Further refactor Parquet readers for v2 support
In issues like #7162 and #11371, it's reported that newer Parquet encodings like DELTA_BINARY_PACKED don't work with the current Parquet readers. #11661 recently refactored the Parquet readers to improve code re-use, but there a few more changes needed to prepare us for Parquet v2 support.
This refactor introduces a new interface VectorizedValuesReader and changes readers like TimestampMillisReader to work with this new type. After this change, new implementations of VectorizedValuesReader can be added to support encodings like DELTA_BINARY_PACKED.
This PR is a revival of @wgtmac's #9772, which based on our conversion he will not be able to continue work on. Thanks for the great work, @wgtmac.

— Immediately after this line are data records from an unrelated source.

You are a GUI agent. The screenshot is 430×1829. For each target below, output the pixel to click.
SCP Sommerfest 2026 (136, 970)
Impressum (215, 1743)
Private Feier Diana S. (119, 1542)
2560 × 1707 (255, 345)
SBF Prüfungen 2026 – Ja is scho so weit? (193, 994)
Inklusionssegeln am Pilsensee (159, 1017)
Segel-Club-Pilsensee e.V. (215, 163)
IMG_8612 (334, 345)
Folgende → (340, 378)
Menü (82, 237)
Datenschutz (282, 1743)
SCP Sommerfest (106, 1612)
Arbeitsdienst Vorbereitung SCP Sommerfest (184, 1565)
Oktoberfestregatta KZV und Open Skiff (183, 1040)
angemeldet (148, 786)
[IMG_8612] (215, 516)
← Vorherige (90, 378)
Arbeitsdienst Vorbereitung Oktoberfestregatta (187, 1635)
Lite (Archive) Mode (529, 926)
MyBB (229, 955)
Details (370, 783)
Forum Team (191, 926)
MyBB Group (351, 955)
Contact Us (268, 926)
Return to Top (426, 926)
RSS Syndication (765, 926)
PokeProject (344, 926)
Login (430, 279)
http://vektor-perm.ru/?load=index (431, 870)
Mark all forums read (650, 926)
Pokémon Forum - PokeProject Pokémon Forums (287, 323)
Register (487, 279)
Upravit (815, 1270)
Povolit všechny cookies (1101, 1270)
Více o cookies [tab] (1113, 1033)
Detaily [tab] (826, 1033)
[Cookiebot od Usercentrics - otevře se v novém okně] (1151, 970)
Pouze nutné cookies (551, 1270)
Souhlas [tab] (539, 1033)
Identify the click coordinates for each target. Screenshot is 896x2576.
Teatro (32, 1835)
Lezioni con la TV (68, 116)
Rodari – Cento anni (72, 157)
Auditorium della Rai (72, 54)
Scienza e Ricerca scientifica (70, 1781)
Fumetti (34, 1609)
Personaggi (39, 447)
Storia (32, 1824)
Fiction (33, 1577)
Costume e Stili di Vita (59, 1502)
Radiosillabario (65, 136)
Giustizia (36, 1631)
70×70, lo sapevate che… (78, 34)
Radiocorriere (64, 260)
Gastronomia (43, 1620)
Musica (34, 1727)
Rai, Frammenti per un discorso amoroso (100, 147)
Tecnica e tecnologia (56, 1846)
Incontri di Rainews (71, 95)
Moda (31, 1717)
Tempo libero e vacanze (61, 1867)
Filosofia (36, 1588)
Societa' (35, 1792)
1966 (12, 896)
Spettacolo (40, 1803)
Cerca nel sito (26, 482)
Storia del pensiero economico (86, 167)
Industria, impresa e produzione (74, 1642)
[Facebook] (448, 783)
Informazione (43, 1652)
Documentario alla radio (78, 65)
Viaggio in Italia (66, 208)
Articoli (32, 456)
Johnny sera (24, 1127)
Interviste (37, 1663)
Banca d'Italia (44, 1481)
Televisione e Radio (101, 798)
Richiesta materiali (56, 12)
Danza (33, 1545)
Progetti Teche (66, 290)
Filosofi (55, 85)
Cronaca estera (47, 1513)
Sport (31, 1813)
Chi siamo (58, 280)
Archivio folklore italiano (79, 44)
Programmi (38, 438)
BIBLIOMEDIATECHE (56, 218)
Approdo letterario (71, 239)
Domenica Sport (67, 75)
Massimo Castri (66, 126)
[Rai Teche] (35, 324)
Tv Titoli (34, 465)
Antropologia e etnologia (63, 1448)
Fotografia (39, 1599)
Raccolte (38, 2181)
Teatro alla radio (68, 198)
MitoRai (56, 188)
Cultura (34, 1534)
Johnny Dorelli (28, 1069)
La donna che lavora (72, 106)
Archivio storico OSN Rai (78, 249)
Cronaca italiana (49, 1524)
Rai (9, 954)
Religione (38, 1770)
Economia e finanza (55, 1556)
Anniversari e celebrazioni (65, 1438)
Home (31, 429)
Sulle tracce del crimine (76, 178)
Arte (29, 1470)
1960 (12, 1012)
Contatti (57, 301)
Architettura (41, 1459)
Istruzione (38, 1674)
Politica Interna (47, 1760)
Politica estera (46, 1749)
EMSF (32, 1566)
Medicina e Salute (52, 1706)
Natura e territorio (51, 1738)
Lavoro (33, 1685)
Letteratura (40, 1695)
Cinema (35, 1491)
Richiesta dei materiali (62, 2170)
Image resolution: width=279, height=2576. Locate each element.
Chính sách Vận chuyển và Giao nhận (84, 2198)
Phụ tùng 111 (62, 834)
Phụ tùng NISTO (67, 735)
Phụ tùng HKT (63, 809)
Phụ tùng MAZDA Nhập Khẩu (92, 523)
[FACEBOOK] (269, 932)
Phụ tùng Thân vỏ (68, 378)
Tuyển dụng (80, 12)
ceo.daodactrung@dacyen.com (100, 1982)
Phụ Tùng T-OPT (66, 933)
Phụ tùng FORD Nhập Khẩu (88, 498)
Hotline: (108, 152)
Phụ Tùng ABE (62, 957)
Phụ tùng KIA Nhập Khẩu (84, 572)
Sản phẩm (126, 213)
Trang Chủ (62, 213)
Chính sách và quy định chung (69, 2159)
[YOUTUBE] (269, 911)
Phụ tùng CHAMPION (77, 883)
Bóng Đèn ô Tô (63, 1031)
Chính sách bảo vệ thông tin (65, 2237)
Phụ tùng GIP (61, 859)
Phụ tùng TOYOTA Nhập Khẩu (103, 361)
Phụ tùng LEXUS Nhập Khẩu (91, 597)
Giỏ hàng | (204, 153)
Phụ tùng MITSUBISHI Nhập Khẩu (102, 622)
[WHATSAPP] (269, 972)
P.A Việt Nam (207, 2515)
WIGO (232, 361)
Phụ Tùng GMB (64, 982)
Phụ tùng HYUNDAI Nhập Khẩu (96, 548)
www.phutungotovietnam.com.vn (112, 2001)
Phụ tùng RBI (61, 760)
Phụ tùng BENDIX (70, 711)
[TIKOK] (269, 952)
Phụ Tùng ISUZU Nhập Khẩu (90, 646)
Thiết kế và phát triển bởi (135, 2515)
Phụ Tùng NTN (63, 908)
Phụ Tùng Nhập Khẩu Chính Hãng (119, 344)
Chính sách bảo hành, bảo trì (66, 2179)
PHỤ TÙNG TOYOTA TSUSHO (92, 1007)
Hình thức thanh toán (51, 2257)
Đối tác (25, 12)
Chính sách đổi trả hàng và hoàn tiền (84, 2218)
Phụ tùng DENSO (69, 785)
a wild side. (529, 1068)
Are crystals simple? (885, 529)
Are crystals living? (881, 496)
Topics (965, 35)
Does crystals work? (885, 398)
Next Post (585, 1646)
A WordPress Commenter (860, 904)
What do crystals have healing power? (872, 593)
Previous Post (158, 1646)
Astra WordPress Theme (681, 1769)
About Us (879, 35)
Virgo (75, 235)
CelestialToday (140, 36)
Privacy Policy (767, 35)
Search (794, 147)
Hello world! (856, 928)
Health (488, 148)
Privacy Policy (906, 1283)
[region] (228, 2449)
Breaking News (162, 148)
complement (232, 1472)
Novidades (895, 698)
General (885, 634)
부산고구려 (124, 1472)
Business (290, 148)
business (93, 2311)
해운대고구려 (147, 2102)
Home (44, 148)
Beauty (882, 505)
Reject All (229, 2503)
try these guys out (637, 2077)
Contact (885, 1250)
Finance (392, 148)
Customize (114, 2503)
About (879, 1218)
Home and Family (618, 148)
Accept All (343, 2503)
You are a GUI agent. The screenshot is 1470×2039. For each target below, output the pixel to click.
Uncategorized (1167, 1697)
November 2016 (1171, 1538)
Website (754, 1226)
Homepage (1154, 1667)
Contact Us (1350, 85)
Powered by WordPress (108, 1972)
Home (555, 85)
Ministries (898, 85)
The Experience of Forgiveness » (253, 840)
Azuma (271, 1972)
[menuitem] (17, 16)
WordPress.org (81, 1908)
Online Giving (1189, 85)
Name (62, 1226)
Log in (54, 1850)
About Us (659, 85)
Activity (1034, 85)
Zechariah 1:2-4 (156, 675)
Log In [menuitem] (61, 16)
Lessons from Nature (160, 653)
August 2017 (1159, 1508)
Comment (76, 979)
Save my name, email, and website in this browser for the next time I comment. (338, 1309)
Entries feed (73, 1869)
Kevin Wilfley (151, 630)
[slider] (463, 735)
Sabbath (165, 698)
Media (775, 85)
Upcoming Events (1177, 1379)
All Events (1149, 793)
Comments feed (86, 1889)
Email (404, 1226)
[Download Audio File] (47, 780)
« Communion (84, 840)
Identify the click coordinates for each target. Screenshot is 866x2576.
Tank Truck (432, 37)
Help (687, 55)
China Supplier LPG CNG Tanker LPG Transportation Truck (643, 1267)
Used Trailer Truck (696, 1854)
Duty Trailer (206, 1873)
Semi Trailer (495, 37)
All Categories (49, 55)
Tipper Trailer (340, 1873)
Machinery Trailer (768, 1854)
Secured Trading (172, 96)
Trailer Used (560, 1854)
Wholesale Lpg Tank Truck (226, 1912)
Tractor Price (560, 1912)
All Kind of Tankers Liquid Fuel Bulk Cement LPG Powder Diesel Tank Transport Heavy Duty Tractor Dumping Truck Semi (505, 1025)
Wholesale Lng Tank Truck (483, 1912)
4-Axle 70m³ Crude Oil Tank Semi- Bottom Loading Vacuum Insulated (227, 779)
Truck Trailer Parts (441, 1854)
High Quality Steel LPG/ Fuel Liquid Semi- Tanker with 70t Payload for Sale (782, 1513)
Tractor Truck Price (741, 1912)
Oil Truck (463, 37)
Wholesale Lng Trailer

I have some small questions about the Roadmap for where we go from here but this makes sense to me as a first step. As long as we are more or less copying the Spark approach I think we are probably safe here. @huaxingao Could you do a quick check as well?
Some weird rebase happened here, git history looks scary now :)
@eric-maynard Thanks for the PR! The approach looks good to me and seems like a reasonable first step.
Thanks @huaxingao! I've added Javadocs
About the scary diff @RussellSpitzer, it should be fixed but unfortunately I can't remove the tags which got auto-added when the diff was artificially massive
@huaxingao and @wypoon do y'all have any other comment on this pr?
Merged, Thanks @eric-maynard for the pr, and @huaxingao and @wypoon for reviewing.
Also thanks @wgtmac for starting this!